Нельзя совершенно также сказать, что Воланда и его слуг связывают профессиональные интересы или какая-то общая идея. Воланд прибыл в Москву, чтобы разобрать рукописи Герберта Аврилакского, утроить сеанс черной магии в театре Варьете и провести свой ежегодный бал в 50-й квартире. Означает ли это, что без этих целей все четыре беса разошлись по разным сторонам? Конечно, нет! Но опять-таки их невозможность разойтись или разъединиться нельзя объяснить некой личной привязанностью друг ко другу, которой у них нет, так как это их очеловечило бы. В свите Воланда не может быть ни ревности, ни ссоры, ни большей расположенности к одному бесу, чем к другому, так как этой расположенности вообще нет и не может быть.

На не человеческое происхождение Воланда больше всего намекает нахождение в его свите одного человека — женщины Геллы.
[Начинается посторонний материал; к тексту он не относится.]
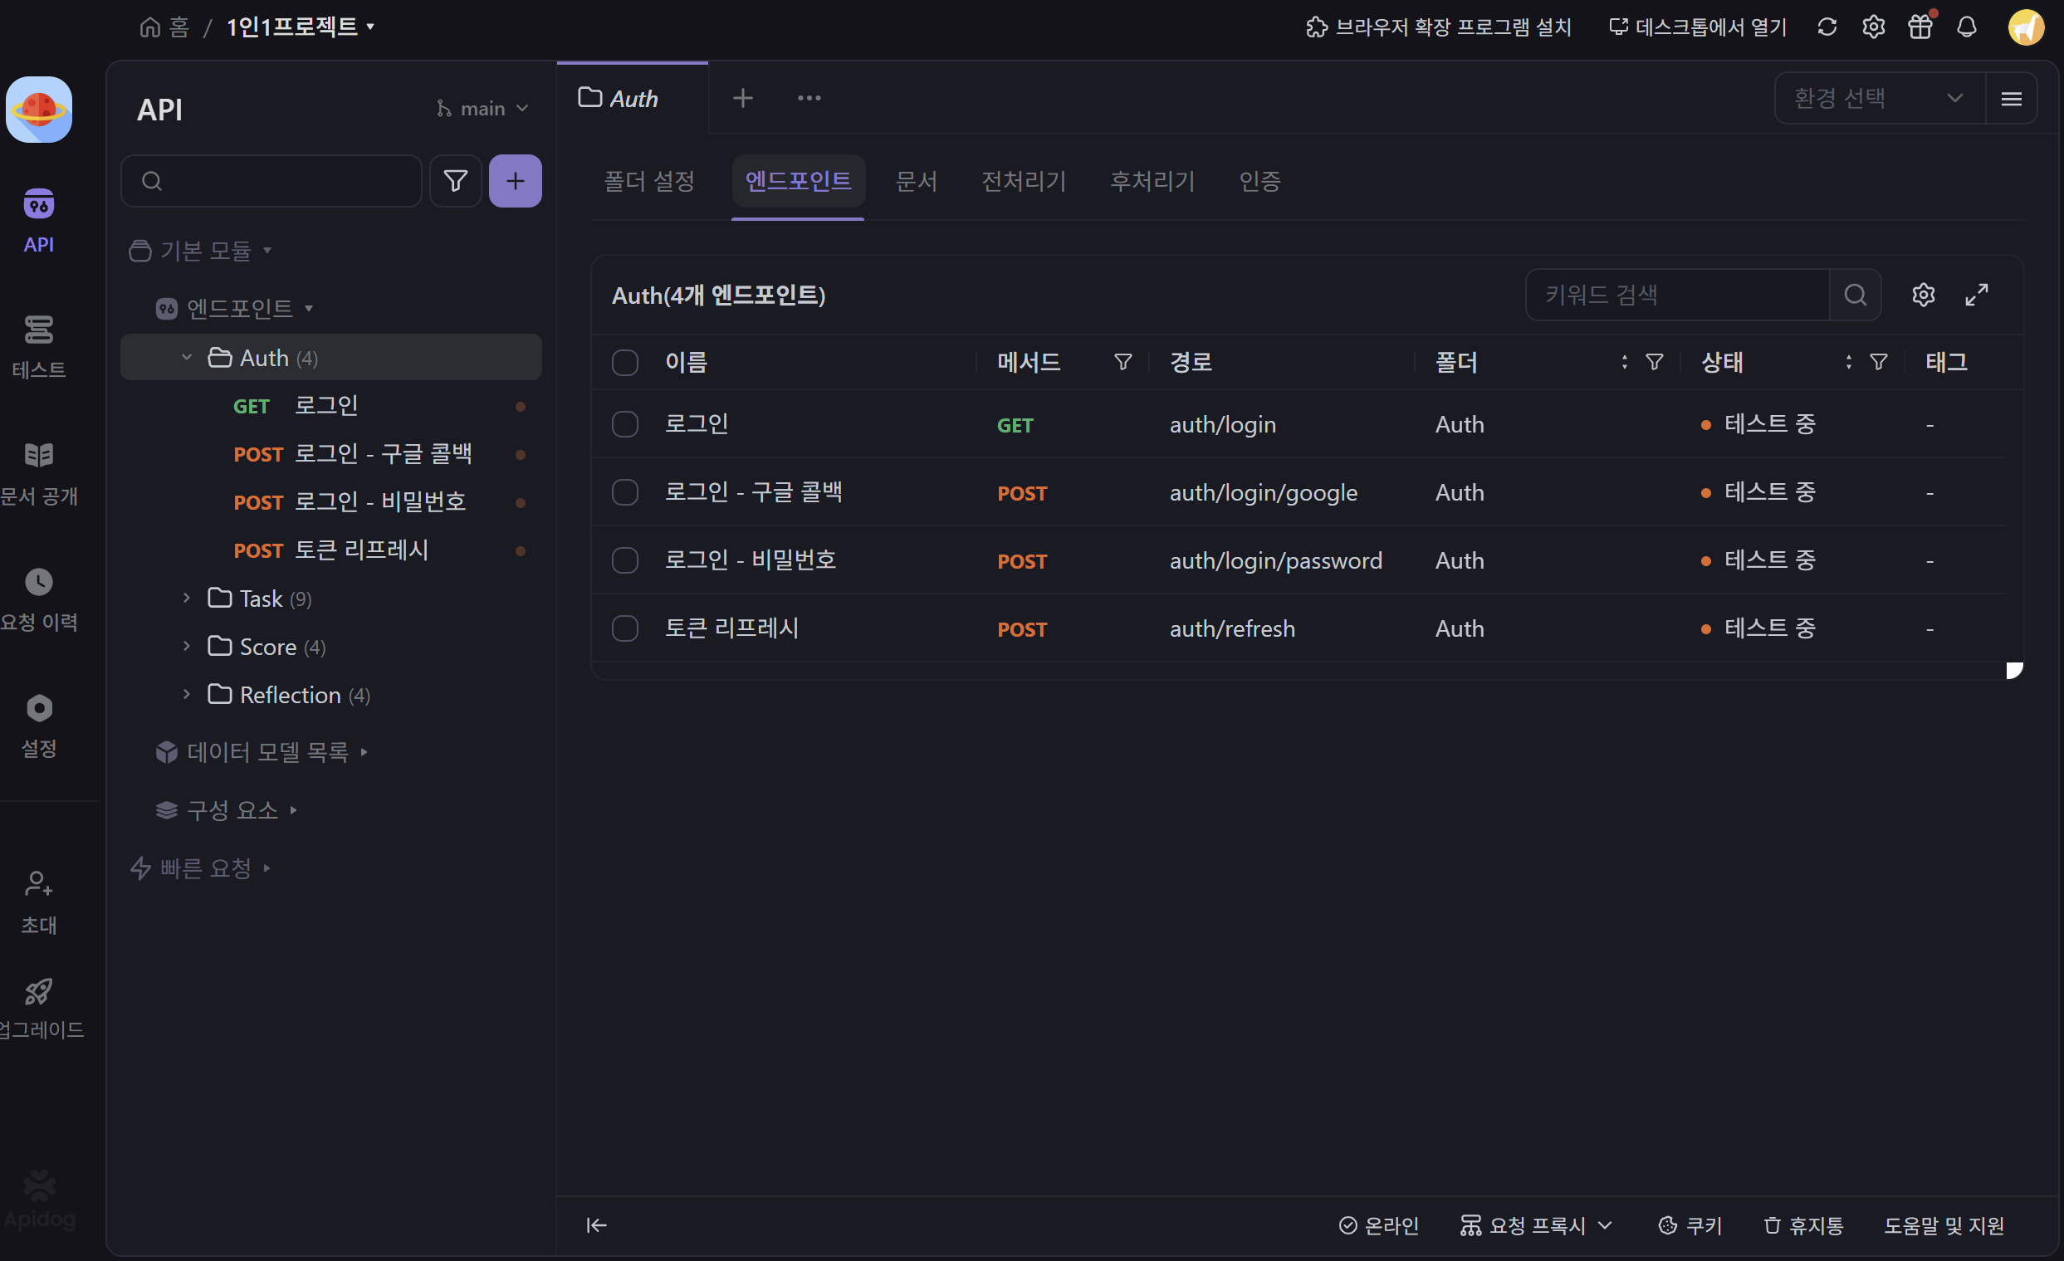Click the 키워드 검색 input field
Screen dimensions: 2064x1261
click(x=1677, y=295)
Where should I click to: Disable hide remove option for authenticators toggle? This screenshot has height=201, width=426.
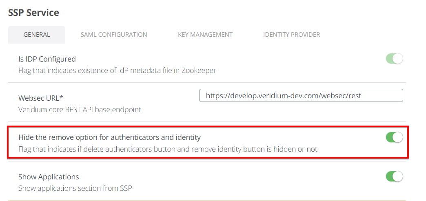pyautogui.click(x=394, y=137)
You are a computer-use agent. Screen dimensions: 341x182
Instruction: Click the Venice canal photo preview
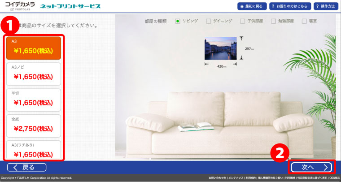[x=220, y=48]
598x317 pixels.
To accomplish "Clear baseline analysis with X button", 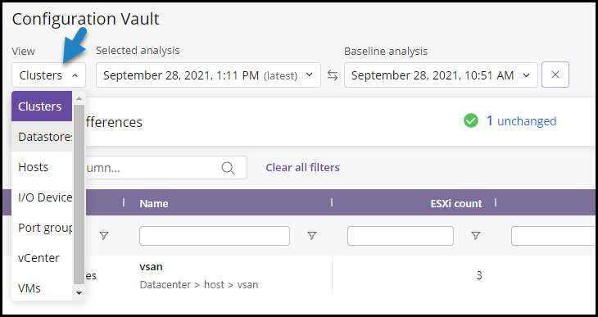I will [x=555, y=75].
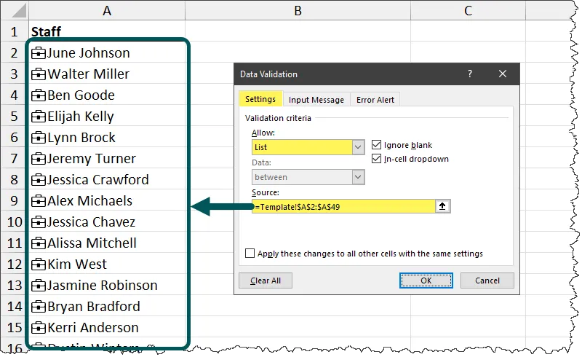Screen dimensions: 582x357
Task: Click the briefcase icon beside Alex Michaels
Action: 39,201
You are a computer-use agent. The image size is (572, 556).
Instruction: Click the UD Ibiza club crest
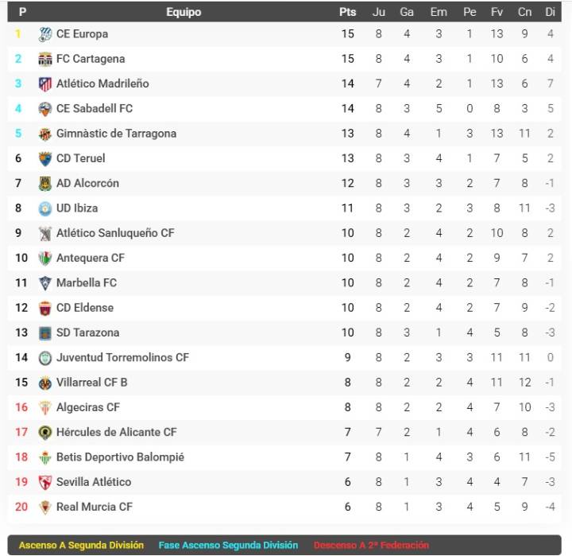[45, 208]
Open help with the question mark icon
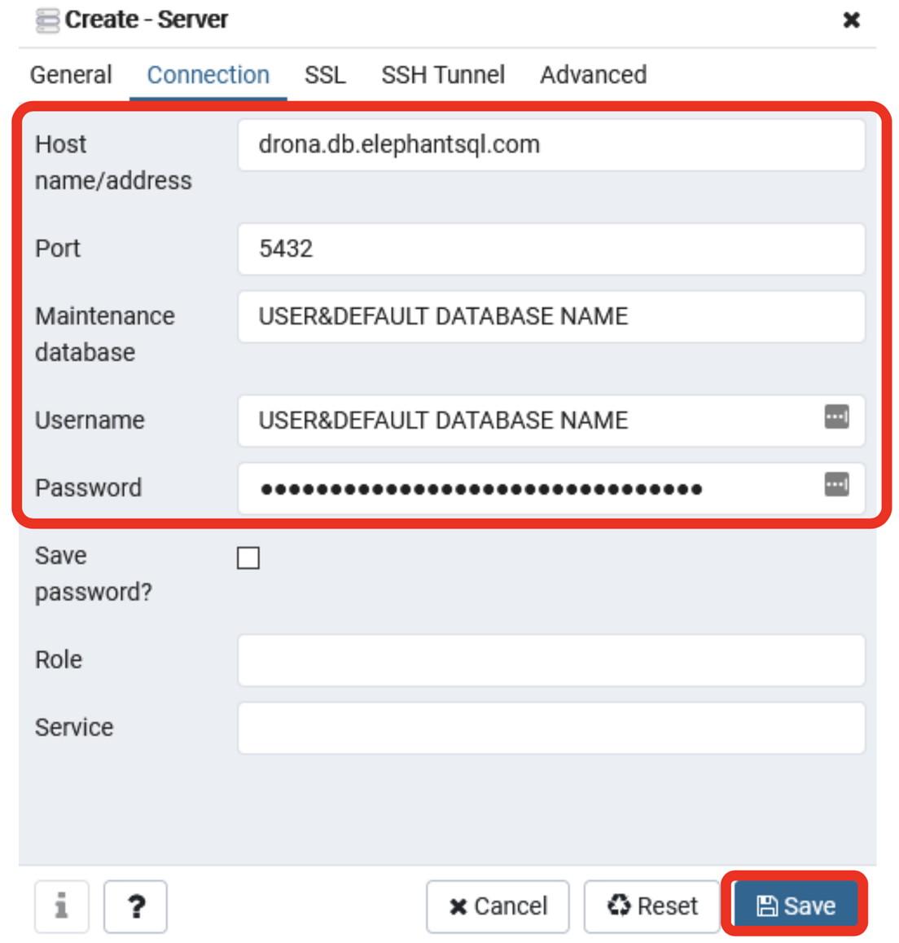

Она-то и может кого-то полюбить или к кому-то привязаться — проявить свою человечность, из-за которой, иногда к сожалению, а иногда к счастью, происходят погрешности в профессиональной сфере — в деле, какому служит человек. Именно поэтому Воланду надежнее дать важное поручение кому-либо из бесов, а не Гелле, так как та может быть чем-то соблазнена или чем-либо искуситься и испортить назначенное дело. Любовь и подобные этому явлению чувства как проявления человечности не могут стать помехой на пути и для Азазелло, и для Бегемота, и для Коровьева.

Командой же тайной службы Афрания, напротив, движут одни профессиональные интересы и, возможно, какое-то желание угодить правителю. Ведь, если бы Понтий Пилат распустил эту команду, все слуги Афрания разошлись бы по своим сторонам и делам, и только возможная былая привязанность могла бы сохранить их верное единство, которое поддерживалось до роспуска благодаря одному долгу службы. Всех агентов команды Афрания, включая его самого и прислужницу Низу, можно охарактеризовать как людей, которые стараются всеми силами и всем желанием по долгу службы не проявлять, насколько это возможно, свою человечность. У всех тайных агентов Пилата общая задача — похоронить в себе человека и оставить от него одно только имя. С этой задачей, например, безупречно справилась Низа, которая, судя по тексту, была любовницей Иуды. Она смогла хладнокровно сыграть любящую и ласковую женщину, выманить предателя за город, и при этом не поддаться его словам об искреннем желании свидеться. Афраний мог только верить в успех Низы, но не мог этого знать. Полная уверенность тут могла бы быть, если бы на месте Низы был реальный дух, не знающий по своему происхождению любви и подобной ей человечности. Прекрасно справились со своей работой и те двое убийц, что хладнокровно зарезали Иуду в Гефсиманском саду. Тот их умолял сохранить ему жизнь, но на эту просьбу им как профессиональным убийцам даже не пришлось подавлять в себе простую жалость, возникающую у любого человека, которому поручили кого-то убить впервые в своей жизни.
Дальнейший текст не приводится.